|By Starchybean (Starchybean) on Tuesday, March 30, 2004 - 11:01 pm: Edit|
I'm wondering if anyone familiar with the English university system could tell me a little about my chances of getting into either Cambridge or Oxford.
Here's a little about me:
>4.25 out of a 5.0 GPA
>Predicted high 1300s, low 1400s SAT (haven't gotten my score back quite yet)
>Probably a 32 or 33 on the ACT based on practice tests and such (Taking the test next week)
>Looking towards a 5 on the AP English Language and Composition test, a 5 on the AP 2D Art Studio portfolio, and a 4 or a 5 on the AP Spanish Language test.
>730 on the Math IC SAT2 test. I'm also taking the Writing and Spanish Reading tests as well this spring and I believe I'll place in the 700s as well.
>Spent last summer studying Spanish in Panama, last December in Argentina, and this summer I will spend the month of July in Madrid studying at a university there.
>Varsity sport for one year
>~100 hours of community service last two years
>Eagle Scout rank
>A strong art portfolio to submit alongside my application
Basically, I'm just wondering if I'm anywhere near the requirements these British universities would expect for me. I come from a small western private school and I'm taking a rigorous course chock full of APs and honors classes and will be taking more next year if all goes as planned. Any ideas on where I should work to improve myself in the eyes of the admissions offices? Personally, I think my GPA and my SAT scores are my weakest assets. Will extracurricular activies count for much with the admissions offices at these two universities? Thank you very much in advance.
|By Starchybean (Starchybean) on Tuesday, March 30, 2004 - 11:08 pm: Edit|
Err, rather that would be a 4.2 out of a 4.0 GPA scale. Everything else is the same though.
|By Osnapjew (Osnapjew) on Wednesday, March 31, 2004 - 02:32 am: Edit|
you can't have a 4.2 out of a 4.0 scale, rofl...4.2 out of a 5.0 scale is correct, and quite excellent
|By Foreignboy (Foreignboy) on Wednesday, March 31, 2004 - 02:50 am: Edit|
It seems to be hard for Americans to get into the Oxbridge. You need very strong academics. ECs aren't emphasized too much, unless they're related to what you want to study.
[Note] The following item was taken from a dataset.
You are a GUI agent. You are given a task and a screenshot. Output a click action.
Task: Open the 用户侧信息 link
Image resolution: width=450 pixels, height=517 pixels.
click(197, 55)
What matters also, is what course you apply for. For example, it's much harder to get in if you want to study medicine, than it is if you want to study.. er.. history or something like that.
|By Foreignboy (Foreignboy) on Wednesday, March 31, 2004 - 03:00 am: Edit|
In fact, every UK university uses a standard application form. There is no section that asks for ECs other than work experience. Can you believe that? You have to cram everything into your personal statement, which you have to write in the 3/4 page space they give you. There isn't even a question for the personal statement. It just says 'Personal Statement.'
Oxbridge has supplements, though they're not anywhere as comprehensive as the US college application forms. The strategy to get in would be to highlight your obsession for your chosen field of study wherever you have the opportunity.
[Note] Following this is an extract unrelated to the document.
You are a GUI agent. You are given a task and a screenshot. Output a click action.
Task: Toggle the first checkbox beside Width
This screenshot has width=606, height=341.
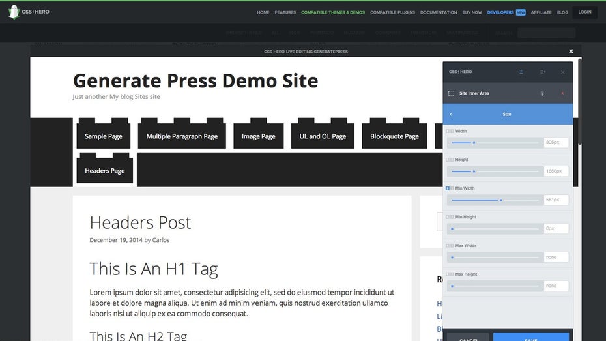[448, 131]
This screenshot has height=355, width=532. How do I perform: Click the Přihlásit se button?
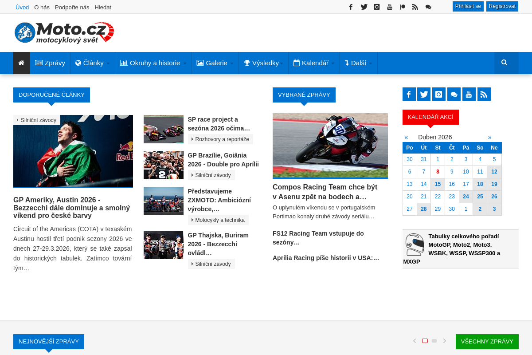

|By Shelinda (Shelinda) on Wednesday, March 31, 2004 - 03:27 am: Edit|
"For example, it's much harder to get in if you want to study medicine, than it is if you want to study.. er.. history or something like that."
Umm, ok. History is a very popular degree choice at Oxbridge (well, Oxford anyway, as that is the only one I have any experience with). There are actually six different History courses available at Oxford, plus History of Art. There admission percentages range from 15% (Modern History and Economics; Modern History and English) to 33% for Single Honours Modern History. Admissions percentages for Medicine are 15-20% (but it's much MUCH harder to be accepted as a non-EU student for Medicine, because the Government caps the numbers).
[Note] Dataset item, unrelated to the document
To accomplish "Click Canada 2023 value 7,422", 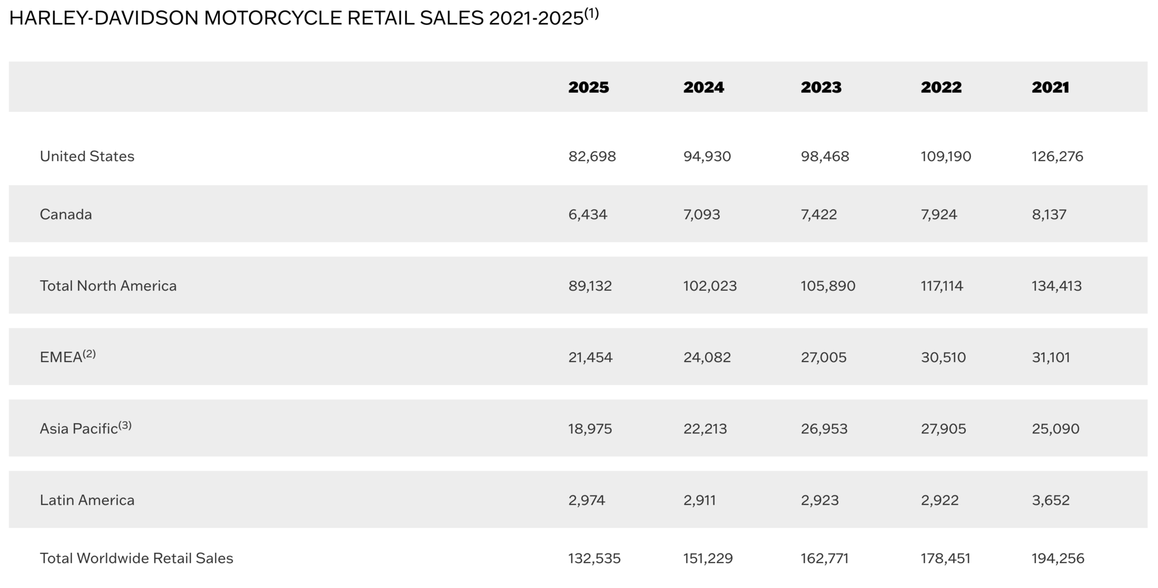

It's true though that UK universities aren't too concerned with ECs. I think the rationale behind that is the following: "Oh, ok, so he played some tennis. Well, good for him, but how will that help him study elements of deductive logic?" I think the only real exception to this would be if, for example, you were fascinated with genetics, so spent an hour every day in a lab working on it, or you loved History so went to the library and researched the history of your local area, then wrote a project on it.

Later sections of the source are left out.